> _Task_
Copy every record exactly.
----- Data to use -----
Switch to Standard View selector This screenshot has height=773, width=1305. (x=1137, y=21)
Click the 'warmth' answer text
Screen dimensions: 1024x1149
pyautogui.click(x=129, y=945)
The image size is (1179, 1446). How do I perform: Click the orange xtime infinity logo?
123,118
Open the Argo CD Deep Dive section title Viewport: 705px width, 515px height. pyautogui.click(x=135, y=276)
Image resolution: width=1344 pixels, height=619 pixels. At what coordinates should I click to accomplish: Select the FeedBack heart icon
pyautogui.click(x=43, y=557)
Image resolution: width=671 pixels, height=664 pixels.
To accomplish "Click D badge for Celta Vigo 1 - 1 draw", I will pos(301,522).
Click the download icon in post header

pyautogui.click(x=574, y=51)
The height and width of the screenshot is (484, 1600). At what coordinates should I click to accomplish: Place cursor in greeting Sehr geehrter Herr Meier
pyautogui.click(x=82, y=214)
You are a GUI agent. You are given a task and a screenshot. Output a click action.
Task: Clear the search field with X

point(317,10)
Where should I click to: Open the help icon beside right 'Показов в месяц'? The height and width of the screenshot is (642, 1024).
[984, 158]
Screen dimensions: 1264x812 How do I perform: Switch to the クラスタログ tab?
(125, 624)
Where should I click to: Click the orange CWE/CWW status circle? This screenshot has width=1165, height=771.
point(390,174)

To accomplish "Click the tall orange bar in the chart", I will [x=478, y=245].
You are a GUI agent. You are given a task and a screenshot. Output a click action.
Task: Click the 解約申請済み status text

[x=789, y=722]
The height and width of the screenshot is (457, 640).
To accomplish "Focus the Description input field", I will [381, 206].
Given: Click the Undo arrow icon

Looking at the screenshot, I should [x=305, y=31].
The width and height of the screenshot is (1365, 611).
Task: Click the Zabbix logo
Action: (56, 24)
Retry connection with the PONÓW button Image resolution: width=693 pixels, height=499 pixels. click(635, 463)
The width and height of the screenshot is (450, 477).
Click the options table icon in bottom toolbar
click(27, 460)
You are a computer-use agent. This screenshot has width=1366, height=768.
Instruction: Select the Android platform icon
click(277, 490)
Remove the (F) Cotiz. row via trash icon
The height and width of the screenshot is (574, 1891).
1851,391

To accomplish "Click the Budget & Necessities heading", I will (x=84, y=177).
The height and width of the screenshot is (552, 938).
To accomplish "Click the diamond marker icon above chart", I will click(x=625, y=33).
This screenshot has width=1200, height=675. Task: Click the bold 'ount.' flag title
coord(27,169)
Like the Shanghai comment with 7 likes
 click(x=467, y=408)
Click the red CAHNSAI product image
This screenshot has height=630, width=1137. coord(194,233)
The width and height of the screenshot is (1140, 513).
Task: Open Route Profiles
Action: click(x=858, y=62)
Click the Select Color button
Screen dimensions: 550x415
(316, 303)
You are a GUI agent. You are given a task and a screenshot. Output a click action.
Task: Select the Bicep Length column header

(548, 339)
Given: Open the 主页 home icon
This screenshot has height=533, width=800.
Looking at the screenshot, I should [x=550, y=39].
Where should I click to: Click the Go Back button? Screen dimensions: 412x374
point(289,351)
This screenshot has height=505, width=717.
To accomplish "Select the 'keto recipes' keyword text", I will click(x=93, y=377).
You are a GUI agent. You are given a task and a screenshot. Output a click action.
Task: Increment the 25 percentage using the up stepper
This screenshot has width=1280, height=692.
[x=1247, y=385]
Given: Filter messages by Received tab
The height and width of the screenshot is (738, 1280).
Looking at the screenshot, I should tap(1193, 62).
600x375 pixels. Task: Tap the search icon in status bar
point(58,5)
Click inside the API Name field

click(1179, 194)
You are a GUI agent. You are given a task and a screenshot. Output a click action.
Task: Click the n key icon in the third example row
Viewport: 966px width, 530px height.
-----
> _Final answer_
Switch to Standard View selector This screenshot has height=773, width=1305. (x=1137, y=21)
Click the 'warmth' answer text
Screen dimensions: 1024x1149
pyautogui.click(x=129, y=945)
The image size is (1179, 1446). How do I perform: Click the orange xtime infinity logo?
123,118
Open the Argo CD Deep Dive section title Viewport: 705px width, 515px height. pyautogui.click(x=135, y=276)
Image resolution: width=1344 pixels, height=619 pixels. At what coordinates should I click to accomplish: Select the FeedBack heart icon
pyautogui.click(x=43, y=557)
Image resolution: width=671 pixels, height=664 pixels.
To accomplish "Click D badge for Celta Vigo 1 - 1 draw", I will pos(301,522).
Click the download icon in post header

pyautogui.click(x=574, y=51)
The height and width of the screenshot is (484, 1600). At what coordinates should I click to accomplish: Place cursor in greeting Sehr geehrter Herr Meier
pyautogui.click(x=82, y=214)
You are a GUI agent. You are given a task and a screenshot. Output a click action.
Task: Clear the search field with X

point(317,10)
Where should I click to: Open the help icon beside right 'Показов в месяц'? The height and width of the screenshot is (642, 1024).
[984, 158]
Screen dimensions: 1264x812 How do I perform: Switch to the クラスタログ tab?
(125, 624)
Where should I click to: Click the orange CWE/CWW status circle? This screenshot has width=1165, height=771.
point(390,174)

To accomplish "Click the tall orange bar in the chart", I will [x=478, y=245].
You are a GUI agent. You are given a task and a screenshot. Output a click action.
Task: Click the 解約申請済み status text

[x=789, y=722]
The height and width of the screenshot is (457, 640).
To accomplish "Focus the Description input field", I will [381, 206].
Given: Click the Undo arrow icon

Looking at the screenshot, I should [x=305, y=31].
The width and height of the screenshot is (1365, 611).
Task: Click the Zabbix logo
Action: (56, 24)
Retry connection with the PONÓW button Image resolution: width=693 pixels, height=499 pixels. click(635, 463)
The width and height of the screenshot is (450, 477).
Click the options table icon in bottom toolbar
click(27, 460)
You are a computer-use agent. This screenshot has width=1366, height=768.
Instruction: Select the Android platform icon
click(277, 490)
Remove the (F) Cotiz. row via trash icon
The height and width of the screenshot is (574, 1891).
1851,391

To accomplish "Click the Budget & Necessities heading", I will (x=84, y=177).
The height and width of the screenshot is (552, 938).
To accomplish "Click the diamond marker icon above chart", I will click(x=625, y=33).
This screenshot has width=1200, height=675. Task: Click the bold 'ount.' flag title
coord(27,169)
Like the Shanghai comment with 7 likes
 click(x=467, y=408)
Click the red CAHNSAI product image
This screenshot has height=630, width=1137. coord(194,233)
The width and height of the screenshot is (1140, 513).
Task: Open Route Profiles
Action: click(x=858, y=62)
Click the Select Color button
Screen dimensions: 550x415
(316, 303)
You are a GUI agent. You are given a task and a screenshot. Output a click action.
Task: Select the Bicep Length column header

(548, 339)
Given: Open the 主页 home icon
This screenshot has height=533, width=800.
Looking at the screenshot, I should [x=550, y=39].
Where should I click to: Click the Go Back button? Screen dimensions: 412x374
point(289,351)
This screenshot has height=505, width=717.
To accomplish "Select the 'keto recipes' keyword text", I will click(x=93, y=377).
You are a GUI agent. You are given a task and a screenshot. Output a click action.
Task: Increment the 25 percentage using the up stepper
This screenshot has width=1280, height=692.
[x=1247, y=385]
Given: Filter messages by Received tab
The height and width of the screenshot is (738, 1280).
Looking at the screenshot, I should tap(1193, 62).
600x375 pixels. Task: Tap the search icon in status bar
point(58,5)
Click inside the API Name field

click(1179, 194)
You are a GUI agent. You are given a task and a screenshot. Output a click action.
Task: Click the n key icon in the third example row
Viewport: 966px width, 530px height.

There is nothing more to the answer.